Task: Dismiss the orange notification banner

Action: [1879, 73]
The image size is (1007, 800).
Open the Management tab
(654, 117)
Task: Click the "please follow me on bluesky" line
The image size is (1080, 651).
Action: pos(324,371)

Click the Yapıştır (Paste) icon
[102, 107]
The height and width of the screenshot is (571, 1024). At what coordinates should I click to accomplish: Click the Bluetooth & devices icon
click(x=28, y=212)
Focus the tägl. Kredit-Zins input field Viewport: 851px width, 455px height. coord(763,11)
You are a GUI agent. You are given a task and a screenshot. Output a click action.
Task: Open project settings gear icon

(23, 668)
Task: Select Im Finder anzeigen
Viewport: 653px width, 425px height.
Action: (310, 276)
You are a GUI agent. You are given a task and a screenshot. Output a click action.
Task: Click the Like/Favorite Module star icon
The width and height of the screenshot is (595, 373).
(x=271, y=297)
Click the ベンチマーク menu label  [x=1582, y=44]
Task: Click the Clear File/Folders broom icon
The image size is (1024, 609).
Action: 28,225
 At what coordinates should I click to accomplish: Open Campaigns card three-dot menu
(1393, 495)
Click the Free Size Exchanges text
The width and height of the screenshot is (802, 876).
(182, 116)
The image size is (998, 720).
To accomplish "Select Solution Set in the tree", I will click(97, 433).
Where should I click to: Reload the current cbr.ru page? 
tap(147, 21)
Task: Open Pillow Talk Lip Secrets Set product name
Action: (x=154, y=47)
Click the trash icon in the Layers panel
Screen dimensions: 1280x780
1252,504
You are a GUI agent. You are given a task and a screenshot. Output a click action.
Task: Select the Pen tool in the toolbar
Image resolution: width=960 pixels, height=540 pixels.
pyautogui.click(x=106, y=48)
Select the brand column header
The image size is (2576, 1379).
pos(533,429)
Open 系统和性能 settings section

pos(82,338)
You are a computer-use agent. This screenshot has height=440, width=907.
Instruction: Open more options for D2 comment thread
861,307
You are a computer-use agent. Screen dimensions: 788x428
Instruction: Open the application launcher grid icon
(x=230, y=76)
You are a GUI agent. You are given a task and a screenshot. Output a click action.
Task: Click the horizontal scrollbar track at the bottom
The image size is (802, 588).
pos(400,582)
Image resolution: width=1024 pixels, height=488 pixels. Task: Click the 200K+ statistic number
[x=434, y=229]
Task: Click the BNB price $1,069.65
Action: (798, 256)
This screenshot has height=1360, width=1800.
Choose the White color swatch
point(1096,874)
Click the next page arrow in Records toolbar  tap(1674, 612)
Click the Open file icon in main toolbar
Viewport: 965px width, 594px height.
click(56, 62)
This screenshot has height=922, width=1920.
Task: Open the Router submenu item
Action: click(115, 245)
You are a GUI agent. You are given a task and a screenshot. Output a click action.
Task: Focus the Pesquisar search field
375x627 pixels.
···
Problem: Write out, from the lines above, only those from the line with "Task: Click the Like/Favorite" to the line with "The image size is (998, 720).", exactly as given, including the first and the last.

Answer to this task:
Task: Click the Like/Favorite Module star icon
The width and height of the screenshot is (595, 373).
(x=271, y=297)
Click the ベンチマーク menu label  [x=1582, y=44]
Task: Click the Clear File/Folders broom icon
The image size is (1024, 609).
Action: 28,225
 At what coordinates should I click to accomplish: Open Campaigns card three-dot menu
(1393, 495)
Click the Free Size Exchanges text
The width and height of the screenshot is (802, 876).
(182, 116)
The image size is (998, 720).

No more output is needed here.